No it doesn’t. Or at least no one knows if it does or not. That’s just that confusion of correlation with causation again. The ‘Christian’ (and not exclusively Christian, and not thoroughly Christian either, given how many exceptions Xianity always managed to find to its supposed ‘view’ over the years) view that all have equal worth before God, and the idea of democracy and equality, just happened to be around in the same part of the world now and then. That doesn’t mean Xianity caused it. And really, is it likely? Has Xianity really been all that egalitarian all this time? Hardly.

The anti-slavery movement had religious motivations of the evangelical persuasion that Buruma fears.

We’re always hearing that – but slavery was justified by Christians in good standing for centuries before the abolitionists even existed, let alone got a foothold. So how much is that supposed to count for? Not all that much, I would say.

Simply bemoaning the fanatics and mourning the demise of liberal democracy gets us nowhere…Faith is important to many.

Yes it does get us somewhere. And anyway what are we supposed to do, applaud the fanatics and cheer the partial retreat (not demise) of secular liberal democracy? And faith is important to many – really?! Who knew? That changes everything.

But Buruma is wrong to regard evangelicals as fundamentalists, because he equates that term with fanaticism and intolerance rather than with trying to apply orthodox Biblical doctrine to today’s world.

Well there’s a distinction without a difference. Trying to apply ‘orthodox Biblical doctrine’ to today’s world is fanaticism and intolerance. What else would it be? Has this guy ever read the dang Bible?

Christianity and Islam – the two faiths Buruma mentions – motivate believers to share their world-views with others. That means they will always want to be in the public square, engaging in the debates of the day.

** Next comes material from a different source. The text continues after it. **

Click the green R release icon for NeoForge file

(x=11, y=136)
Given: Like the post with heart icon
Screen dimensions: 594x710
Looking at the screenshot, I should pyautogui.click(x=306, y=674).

Yes, we know. Like Iqbal Sacranie, flailing around in his search for a rationalization for his dislike of gays, and falling back on the fact that it is what he learns from his ‘faith’ – as if that makes his nasty nonsense better instead of worse. It’s this wanting to be in the public square arguing for political views that have no justification whatever except the arguers’ ‘faith’ that is so damn dangerous. That, oddly enough, is why secularists oppose religion in the public square.

Yet another to add to the Guardian’s list of slobbering-on-religion articles. And just as lame and vacuous and stale as all the others. I’m beginning to think that people of ‘faith’ just really don’t have anything of value to say on the subject.